Questões do Estado de Direito – Vasco Graça Moura

 

 

Vasco Graça Moura  Questões do Estado de Direito

 

 

enviado por Adão Cruz

 

 

 

 

 

O que é que haverá de comum entre personalidades tão diferentes como Pedro Santana Lopes, Jorge Bacelar Gouveia, José António Saraiva e Henrique Monteiro? Face aos jornais das últimas semanas, a resposta é muito simples: todos defendem o Acordo Ortográfico, todos discordam das posições que tenho sustentado, todos, pelos vistos, entraram em alerta vermelho com os textos publicados no Jornal de Angola, e todos evitam tomar posição sobre questões que são essenciais.

 

A primeira dessas questões é a da entrada em vigor do AO. Toda a gente sabe que, não tendo sido ratificado pelas Repúblicas Populares de Angola e de Moçambique, ele não entrou em vigor.

 

A ratificação é o acto pelo qual um estado adverte a comunidade internacional de que se considera obrigado nos termos do tratado que subscreveu juntamente com outros estados. No que a este caso interessa, o tratado entra em vigor na ordem jurídica internacional logo que ratificado por todos os estados signatários. A partir do momento em que entre em vigor na ordem jurídica internacional, essa convenção será recebida na ordem jurídica interna do estado signatário. Antes, não pode sê-lo.

 

Não estando em vigor na ordem jurídica internacional, nem ele nem, por identidade de razão, o bizarro segundo protocolo modificativo, uma vez que também não foi ratificado por aqueles estados, o AO não está nem pode estar em vigor na ordem jurídica portuguesa.

 

Nenhuma das individualidades referidas toma posição quanto a este ponto.

 

Ora, sem o AO estar em vigor, a solução é muito simples: continua a vigorar a ortografia que se pretendia alterar. Como estamos num estado de Direito, a solução é só essa e mais nenhuma. E a lei deve ser cumprida por todos.

§ Dados fornecidos:
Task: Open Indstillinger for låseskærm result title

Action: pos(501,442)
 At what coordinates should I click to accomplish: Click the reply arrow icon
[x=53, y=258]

§ Tarefa 1:
Reproduza o trecho do texto sobre o Acordo Ortográfico entre "Nenhuma das individualidades" e "cumprida por todos.", inclusive.
§ Tarefa 2:
Segundo o texto sobre o Acordo Ortográfico, que estados não ratificaram o acordo?
§ Tarefa 3:
Retome o texto sobre o Acordo Ortográfico a partir do ponto em que termina.
Os dados provêm de uma fonte distinta.

§ Resposta final 1:
Nenhuma das individualidades referidas toma posição quanto a este ponto.

 

Ora, sem o AO estar em vigor, a solução é muito simples: continua a vigorar a ortografia que se pretendia alterar. Como estamos num estado de Direito, a solução é só essa e mais nenhuma. E a lei deve ser cumprida por todos.

§ Resposta final 2:
As Repúblicas Populares de Angola e de Moçambique.

§ Resposta final 3:
A segunda questão prende-se com a exigência, feita pelo próprio AO (art.º 2.º), de um vocabulário ortográfico comum, elaborado com a participação de instituições e órgãos competentes dos estados signatários. Não existe. Qualquer outro vocabulário que se pretenda adoptar, seja ele qual for, será uma fraude grosseira ao próprio acordo…

 

A resolução do Conselho de Ministros do Governo Sócrates (n.º 8/2011, de 25 de Janeiro) raia os contornos de um caso de polícia correccional: produz uma distorção ignóbil da verdade ao afirmar, no preâmbulo, que adopta “o Vocabulário Ortográfico do Português, produzido em conformidade com o Acordo Ortográfico”. É falso.

 

Nenhuma das individualidades referidas toma posição quanto a este ponto.

Mesmo que entendessem que o AO está em vigor, uma coisa é certa: nenhum entendimento, nenhum diploma, nenhum sofisma político ou jurídico pode dar existência àquilo que não existe.

 

Sendo assim, e não se podendo aplicar o AO por falta de um pressuposto essencial à sua aplicabilidade, continua em vigor a ortografia que se pretendia alterar por via dele. Como estamos num estado de Direito, a solução é só essa e mais nenhuma. E a lei deve ser cumprida por todos.

 

O grande problema é portanto o de que cumprir o Acordo Ortográfico, no presente estado de coisas do nosso estado de Direito, implica não o aplicar! Ou, dizendo por outras palavras, fazer de conta que se aplica o AO é violá-lo pura e simplesmente, na sua letra e no seu espírito…

 

Nenhuma das individualidades referidas toma posição quanto a esta situação paradoxal de que, certamente, tiveram a argúcia de se aperceber.

De resto, há muitas outras questões que têm sido levantadas, mas que as mesmas individualidades se dispensam de considerar, mostrando uma suficiência assaz discutível em relação a assuntos que não estudaram e de que, pelos vistos, percebem pouco. Não as abordaremos para já, mas elas não perdem pela demora. Diga-se apenas que nem mesmo o Brasil aceita a carnavalização da grafia que está a ser praticada em Portugal!

 

Acrescento que estou um tanto ou quanto farto de ter de voltar a estas coisas com alguma frequência. Mas tenho mais apego à minha língua do que a muitos outros interesses pessoais. E voltarei ao assunto as vezes que for preciso.

 

Para já, trata-se de instar quatro pessoas que considero e com quem tenho uma relação cordial, a que respondam aos pontos que levantei e aproveitem para ponderar as judiciosas considerações que sobre o assunto o Jornal de Angola tem publicado. Não perdem nada com o exercício.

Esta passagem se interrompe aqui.